A Garci no le interesan las venganzas,
o atrapar al villano. Quiere sublimar el drama con ese librito de
Becquer empapado en sangre; atrapar un conjunto de emociones
desatadas en una recatada sesión privadísima de violín tocando el
Asturias de Albéniz. Quiere hablarnos del lado oscuro del progreso y
de los cadáveres que deja atrás un cambio de tiempo. Es fácil
captar el doble juego en esto, y en la intención de Holmes de
retirarse, si hemos escuchado a Garci lamentarse de que esta pueda
ser su última película.
También es una película de denuncia,
sí, que sea un cineasta conservador alejado del panfleto no quiere
decir que no haya crítica social en su cine. Denuncia de la
corrupción urbanística (¿nos suena, o es cosa del XIX?) y de la
impunidad de los poderosos.
Reconozco que no confiaba del todo en
la caracterización de Gary Piquer, pero pronto me ha ganado
con su tono y su actitud flemática. Eso sí, creo que nunca
entenderé las licencias que se toma esta película con los idiomas.
El cameo de Gallardón es doblemente sonrojante, por su hilarante
barba y por sus pocas dotes interpretativas.
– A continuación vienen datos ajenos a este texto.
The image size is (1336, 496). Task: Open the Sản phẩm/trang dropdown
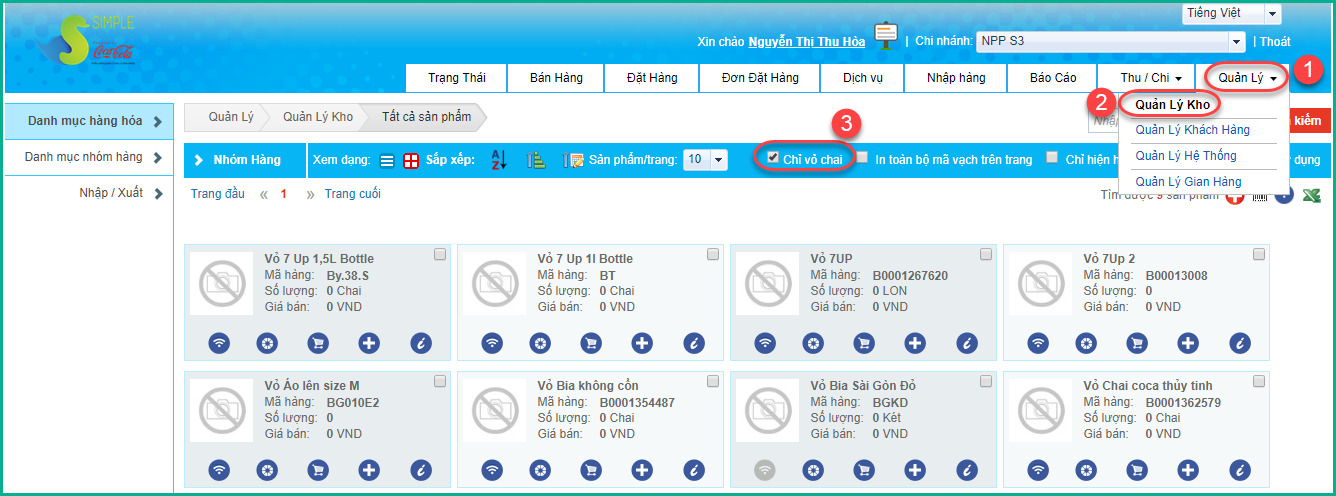pyautogui.click(x=718, y=160)
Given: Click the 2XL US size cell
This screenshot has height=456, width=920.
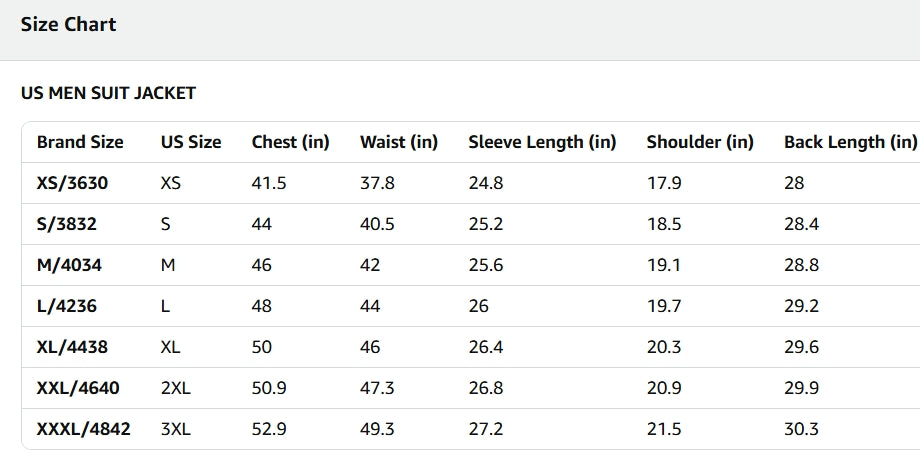Looking at the screenshot, I should (175, 388).
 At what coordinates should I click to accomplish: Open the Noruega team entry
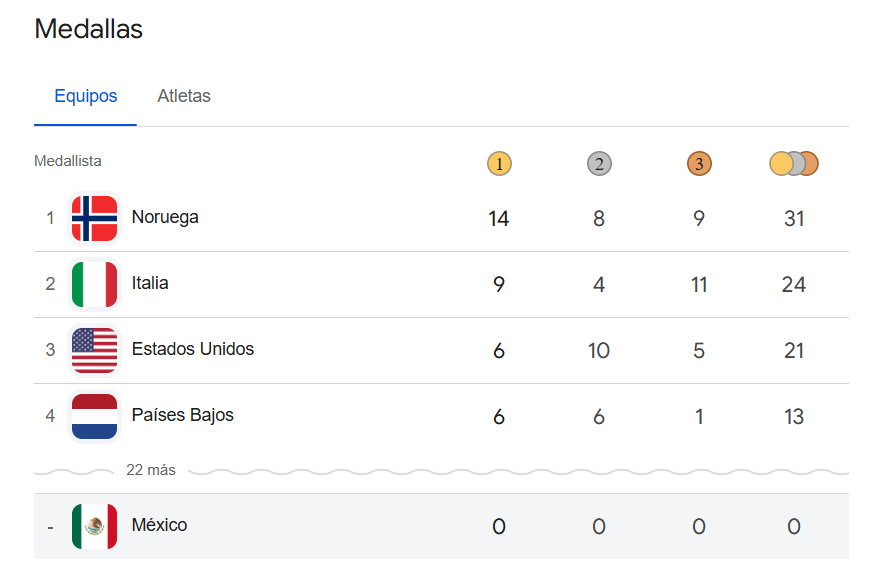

Como las grandes obreas del director,
esta también está impregnada de una profunda melancolía. Pintada
con un hiperrealismo costumbrista que no tiene miedo en rozar lo
kitsch, ya aporta elegancia por otros medios. Otra de esas películas
suyas que uno puede saborear y hasta mascar. Donde la morgue apesta y
los cuartos cerrados están llenos de humo del continuo fumar de sus
personajes.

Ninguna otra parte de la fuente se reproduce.